O guardião da internet
A internet virou assunto praticamente obrigatório na imprensa brasileira nos últimos meses. Primeiro, pela indesejável possibilidade de adoção de franquias de dados na banda larga fixa, que provocou grande reação social. Depois, com a regulamentação do Marco Civil da Internet, lei criada há dois anos e elogiada mundialmente. O decreto foi finalmente publicado em maio.
Para explicar as questões técnicas por trás desses assuntos, ninguém melhor do que Demi Getschko, considerado o "pai" da internet no Brasil e membro do Comitê Gestor da Internet (CGI), órgão responsável por estabelecer diretrizes estratégicas para o uso e desenvolvimento da internet no país. Nesta entrevista, realizada na sede do CGI no fim de maio, Getschko comenta questões importantes e levanta a bandeira de uma rede livre e acessível.
Qual é o papel do CGI? Ele mudou ao longo do tempo com a expansão do acesso e da importância da internetpara a sociedade?
Demi Getschko: O CGI sempre teve como função ser um fórum de representantes dos diversos setores que têm interesse no desenvolvimento da internet. Ele não é regulador, nem mandatório, mas sim um órgão balizador. A meta básica do CGI é batalhar por uma boa internet – uma rede livre e acessível. É um órgão que mapeia e gera estatísticas sobre a internet, cria normas sobre segurança e boas práticas e tenta cuidar do desenvolvimento da rede. A partir de 1998, quando começou a ter recursos próprios vindos do registro do [ponto] BR, o CGI passou a desenvolver atividades complementares, como cartilhas de segurança, grupos de trabalho para estudar IPv6 [versão mais atual do Protocolo de Internet] etc.
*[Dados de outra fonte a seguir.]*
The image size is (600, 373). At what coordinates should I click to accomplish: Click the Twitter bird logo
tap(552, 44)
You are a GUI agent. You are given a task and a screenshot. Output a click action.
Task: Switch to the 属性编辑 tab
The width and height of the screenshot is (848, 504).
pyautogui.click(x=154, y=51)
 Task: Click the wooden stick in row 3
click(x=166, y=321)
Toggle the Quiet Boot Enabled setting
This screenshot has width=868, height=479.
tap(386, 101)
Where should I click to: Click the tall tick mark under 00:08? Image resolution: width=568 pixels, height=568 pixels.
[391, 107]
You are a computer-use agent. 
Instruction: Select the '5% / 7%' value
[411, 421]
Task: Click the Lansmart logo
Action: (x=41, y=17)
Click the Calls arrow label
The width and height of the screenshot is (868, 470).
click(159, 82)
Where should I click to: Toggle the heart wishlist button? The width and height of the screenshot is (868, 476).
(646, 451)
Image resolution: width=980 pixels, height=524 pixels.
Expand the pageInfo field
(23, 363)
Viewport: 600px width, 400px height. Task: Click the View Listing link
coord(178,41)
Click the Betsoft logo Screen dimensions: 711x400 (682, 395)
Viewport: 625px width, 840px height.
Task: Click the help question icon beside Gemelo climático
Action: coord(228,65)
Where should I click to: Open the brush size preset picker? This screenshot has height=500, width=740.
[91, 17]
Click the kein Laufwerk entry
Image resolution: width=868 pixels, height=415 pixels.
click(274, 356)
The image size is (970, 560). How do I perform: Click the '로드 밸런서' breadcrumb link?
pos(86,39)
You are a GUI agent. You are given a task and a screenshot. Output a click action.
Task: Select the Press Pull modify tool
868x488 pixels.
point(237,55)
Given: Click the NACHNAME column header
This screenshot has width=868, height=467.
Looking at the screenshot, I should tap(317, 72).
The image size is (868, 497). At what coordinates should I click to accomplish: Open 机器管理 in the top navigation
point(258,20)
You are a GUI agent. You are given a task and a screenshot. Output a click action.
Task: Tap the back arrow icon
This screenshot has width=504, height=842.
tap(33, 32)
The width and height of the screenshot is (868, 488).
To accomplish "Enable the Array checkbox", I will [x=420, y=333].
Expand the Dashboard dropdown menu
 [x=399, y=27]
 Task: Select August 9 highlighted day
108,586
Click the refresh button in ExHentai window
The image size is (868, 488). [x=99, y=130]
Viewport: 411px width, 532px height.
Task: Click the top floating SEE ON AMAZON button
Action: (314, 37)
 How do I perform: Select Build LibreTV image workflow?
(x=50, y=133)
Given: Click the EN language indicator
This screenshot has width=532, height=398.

Uma resolução do CGI de 2009 é considerada a "origem" do Marco Civil da Internet, aprovado há dois anos e regulamentado recentemente. Como um de seus idealizadores, qual é a sua avaliação sobre o formato final da lei?
DG: O Decálogo [de Princípios para a Governança e o Uso da Internet] é um conjunto de conceitos que criamos para serem usados por eventuais legisladores ou até pela Justiça, respeitando as características da internet. Ele surgiu como consequência do caso [da apresentadora Daniela] Cicarelli, que tentou tirar o Youtube do ar. Decidimos tentar separar o que é a internet do que é o conjunto de ações que os usuários da internet fazem (pode haver crimes, pode ter uma porção de coisas, mas a internet em si não é a culpada).
Esse decálogo levou aproximadamente dois anos para ser feito. Foi muito bem recebido lá fora. Em particular no Brasil, gerou o movimento que culminou na criação do Marco Civil. Os que entendem do assunto, como Tim Berners-Lee [físico britânico, criador web], não economizaram elogios, dizendo que era a legislação mais avançada de proteção à internet e aos conceitos que a rede trouxe.
Antes do Marco Civil, havia várias propostas de legislações punitivas [sobre internet], mas que faziam isso sem saber exatamente qual era o jogo que estava sendo jogado. O Marco Civil define as regra do jogo: o que é internet, quais são as expectativas do usuário, o que se imagina em relação à rede etc.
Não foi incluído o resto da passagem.